# WORK INSTRUCTION:
Print each entry in full, word for word, with no pictures in the result.

# MATERIAL PROVIDED:
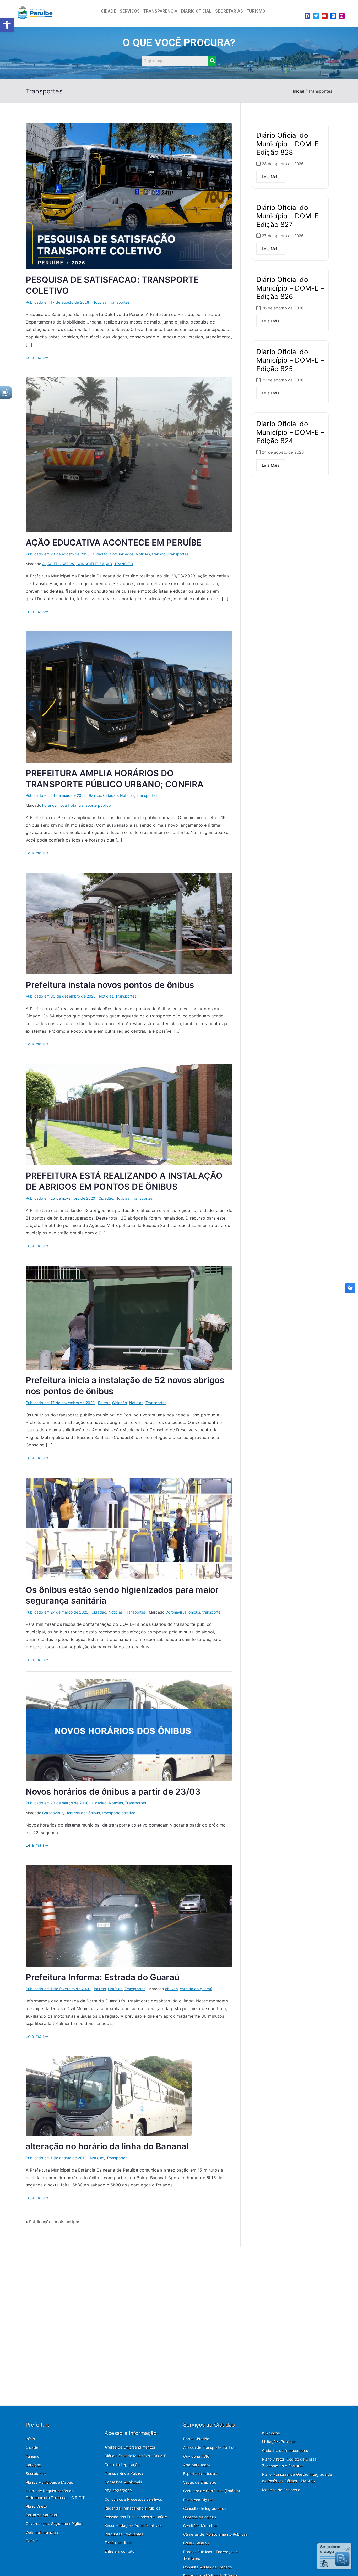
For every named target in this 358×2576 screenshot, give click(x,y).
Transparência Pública (124, 2473)
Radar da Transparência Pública (133, 2508)
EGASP (32, 2541)
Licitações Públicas (279, 2441)
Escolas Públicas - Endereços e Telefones (210, 2555)
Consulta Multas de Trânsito (207, 2567)
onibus (194, 1612)
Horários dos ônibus (82, 1813)
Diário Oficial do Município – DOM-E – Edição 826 (290, 288)
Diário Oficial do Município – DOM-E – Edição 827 (290, 216)
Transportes (119, 302)
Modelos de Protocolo (281, 2490)
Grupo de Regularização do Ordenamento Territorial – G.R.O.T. (56, 2494)
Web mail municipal (42, 2532)
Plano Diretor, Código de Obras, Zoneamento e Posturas (290, 2462)
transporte (211, 1612)
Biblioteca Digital (198, 2499)
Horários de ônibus (199, 2517)
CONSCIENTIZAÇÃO (94, 563)
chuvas (171, 1989)
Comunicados (122, 554)
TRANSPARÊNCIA (160, 11)
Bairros (95, 795)
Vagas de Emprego (199, 2482)
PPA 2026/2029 (118, 2490)
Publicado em (57, 302)
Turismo (32, 2456)
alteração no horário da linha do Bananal (107, 2146)
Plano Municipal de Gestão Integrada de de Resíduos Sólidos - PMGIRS (297, 2477)
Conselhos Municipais (123, 2482)
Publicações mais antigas (54, 2221)
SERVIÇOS (130, 11)
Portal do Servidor (41, 2515)
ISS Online (271, 2433)
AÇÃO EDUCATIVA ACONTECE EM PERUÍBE (114, 542)
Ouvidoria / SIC (196, 2456)
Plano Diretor (37, 2506)
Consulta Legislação (122, 2464)
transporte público (95, 805)
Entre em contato (120, 2551)
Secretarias (36, 2473)
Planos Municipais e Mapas (49, 2482)
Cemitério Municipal (200, 2525)
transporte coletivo (118, 1813)
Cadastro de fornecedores (285, 2450)
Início (30, 2438)
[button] (7, 25)
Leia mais (35, 357)
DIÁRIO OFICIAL (196, 11)
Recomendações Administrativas (133, 2525)
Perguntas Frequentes (124, 2534)
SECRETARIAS (229, 11)
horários (49, 805)
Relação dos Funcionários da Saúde (136, 2516)
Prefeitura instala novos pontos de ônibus (110, 985)
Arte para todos (196, 2465)
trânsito (158, 554)
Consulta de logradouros (204, 2508)
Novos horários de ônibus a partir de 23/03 (113, 1792)
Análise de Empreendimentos (130, 2447)
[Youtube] (324, 16)
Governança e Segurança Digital (54, 2523)
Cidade (32, 2447)
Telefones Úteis (118, 2542)
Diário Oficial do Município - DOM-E (135, 2455)
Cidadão (100, 554)
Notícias (99, 302)
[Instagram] (341, 16)
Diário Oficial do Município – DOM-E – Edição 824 (290, 432)
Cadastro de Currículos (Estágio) (211, 2491)
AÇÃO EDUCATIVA (58, 563)
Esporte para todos (200, 2473)
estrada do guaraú (196, 1989)
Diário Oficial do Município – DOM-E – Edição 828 (290, 143)
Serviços (33, 2465)
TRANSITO (123, 563)
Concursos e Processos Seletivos (133, 2499)
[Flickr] (333, 16)
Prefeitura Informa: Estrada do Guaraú (102, 1977)
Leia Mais (270, 176)
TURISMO (256, 11)
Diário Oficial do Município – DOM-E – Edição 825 (290, 360)
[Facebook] (307, 16)
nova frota (67, 805)
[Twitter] (316, 16)
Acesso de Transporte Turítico (209, 2447)
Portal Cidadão (196, 2438)
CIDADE (108, 11)
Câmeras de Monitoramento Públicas (215, 2534)
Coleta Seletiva (196, 2543)
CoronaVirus (175, 1612)
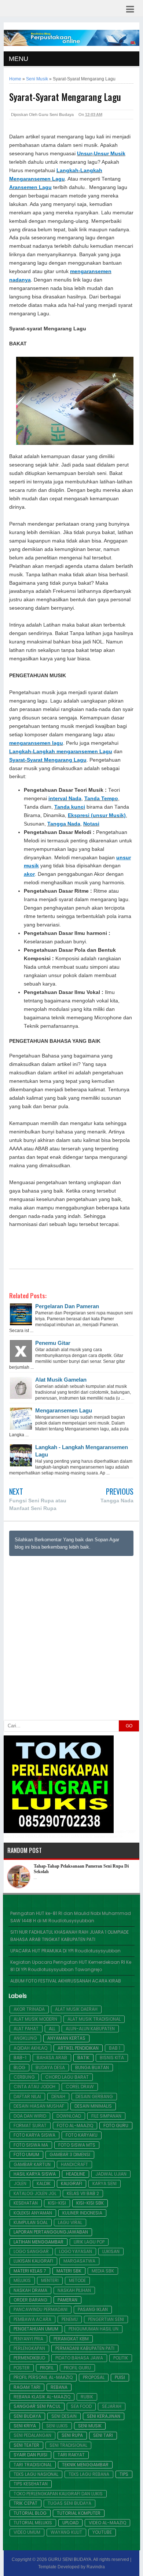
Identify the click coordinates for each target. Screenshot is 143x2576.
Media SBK (103, 2271)
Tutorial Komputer (78, 2513)
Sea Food (81, 2406)
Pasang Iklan (93, 2309)
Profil (47, 2367)
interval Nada (64, 798)
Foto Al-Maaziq (75, 2125)
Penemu (70, 2319)
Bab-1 (20, 2057)
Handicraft (74, 2164)
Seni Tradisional (68, 2445)
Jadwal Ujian (110, 2174)
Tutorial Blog (30, 2513)
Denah (58, 2096)
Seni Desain (64, 2416)
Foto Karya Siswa (34, 2135)
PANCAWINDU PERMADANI (40, 2309)
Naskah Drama (30, 2290)
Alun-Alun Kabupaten (90, 2028)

# FINISHED TASK:
For every named target in this 358×2576 screenshot, give click(x,y).
Transparência Pública (124, 2473)
Radar da Transparência Pública (133, 2508)
EGASP (32, 2541)
Licitações Públicas (279, 2441)
Escolas Públicas - Endereços e Telefones (210, 2555)
Consulta Multas de Trânsito (207, 2567)
onibus (194, 1612)
Horários dos ônibus (82, 1813)
Diário Oficial do Município – DOM-E – Edição 826 (290, 288)
Diário Oficial do Município – DOM-E – Edição 827 (290, 216)
Transportes (119, 302)
Modelos de Protocolo (281, 2490)
Grupo de Regularização do Ordenamento Territorial – G.R.O.T. (56, 2494)
Web mail municipal (42, 2532)
Plano Diretor, Código de Obras, Zoneamento e Posturas (290, 2462)
transporte (211, 1612)
Biblioteca Digital (198, 2499)
Horários de ônibus (199, 2517)
CONSCIENTIZAÇÃO (94, 563)
chuvas (171, 1989)
Comunicados (122, 554)
TRANSPARÊNCIA (160, 11)
Bairros (95, 795)
Vagas de Emprego (199, 2482)
PPA 2026/2029 (118, 2490)
Publicado em (57, 302)
Turismo (32, 2456)
alteração no horário da linha do Bananal (107, 2146)
Plano Municipal de Gestão Integrada de de Resíduos Sólidos - PMGIRS (297, 2477)
Conselhos Municipais (123, 2482)
Publicações mais antigas (54, 2221)
SERVIÇOS (130, 11)
Portal do Servidor (41, 2515)
ISS Online (271, 2433)
AÇÃO EDUCATIVA ACONTECE EM PERUÍBE (114, 542)
Ouvidoria / SIC (196, 2456)
Plano Diretor (37, 2506)
Consulta Legislação (122, 2464)
transporte público (95, 805)
Entre em contato (120, 2551)
Secretarias (36, 2473)
Planos Municipais e Mapas (49, 2482)
Cemitério Municipal (200, 2525)
transporte coletivo (118, 1813)
Cadastro de fornecedores (285, 2450)
Início (30, 2438)
[button] (7, 25)
Leia mais (35, 357)
DIÁRIO OFICIAL (196, 11)
Recomendações Administrativas (133, 2525)
Perguntas Frequentes (124, 2534)
SECRETARIAS (229, 11)
horários (49, 805)
Relação dos Funcionários da Saúde (136, 2516)
Prefeitura instala novos pontos de ônibus (110, 985)
Arte para todos (196, 2465)
trânsito (158, 554)
Consulta de logradouros (204, 2508)
Novos horários de ônibus a partir de 23/03 (113, 1792)
Análise de Empreendimentos (130, 2447)
[Youtube] (324, 16)
Governança e Segurança Digital (54, 2523)
Cidade (32, 2447)
Telefones Úteis (118, 2542)
Diário Oficial do Município - DOM-E (135, 2455)
Cidadão (100, 554)
Notícias (99, 302)
[Instagram] (341, 16)
Diário Oficial do Município – DOM-E – Edição 824 (290, 432)
Cadastro de Currículos (Estágio) (211, 2491)
AÇÃO EDUCATIVA (58, 563)
Esporte para todos (200, 2473)
estrada do guaraú (196, 1989)
Diário Oficial do Município – DOM-E – Edição 828 (290, 143)
Serviços (33, 2465)
TRANSITO (123, 563)
Concursos e Processos Seletivos (133, 2499)
[Flickr] (333, 16)
Prefeitura Informa: Estrada do Guaraú (102, 1977)
Leia Mais (270, 176)
TURISMO (256, 11)
Diário Oficial do Município – DOM-E – Edição 825 (290, 360)
[Facebook] (307, 16)
nova frota (67, 805)
[Twitter] (316, 16)
Acesso de Transporte Turítico (209, 2447)
Portal Cidadão (196, 2438)
CIDADE (108, 11)
Câmeras de Monitoramento Públicas (215, 2534)
Coleta Seletiva (196, 2543)
CoronaVirus (175, 1612)
Identify the click coordinates for each target. Screenshot is 143x2576.
Media SBK (103, 2271)
Tutorial Komputer (78, 2513)
Sea Food (81, 2406)
Pasang Iklan (93, 2309)
Profil (47, 2367)
interval Nada (64, 798)
Foto Al-Maaziq (75, 2125)
Penemu (70, 2319)
Bab-1 (20, 2057)
Handicraft (74, 2164)
Seni Tradisional (68, 2445)
Jadwal Ujian (110, 2174)
Tutorial Blog (30, 2513)
Denah (58, 2096)
Seni Desain (64, 2416)
Foto Karya Siswa (34, 2135)
PANCAWINDU PERMADANI (40, 2309)
Naskah Drama (30, 2290)
Alun-Alun Kabupaten (90, 2028)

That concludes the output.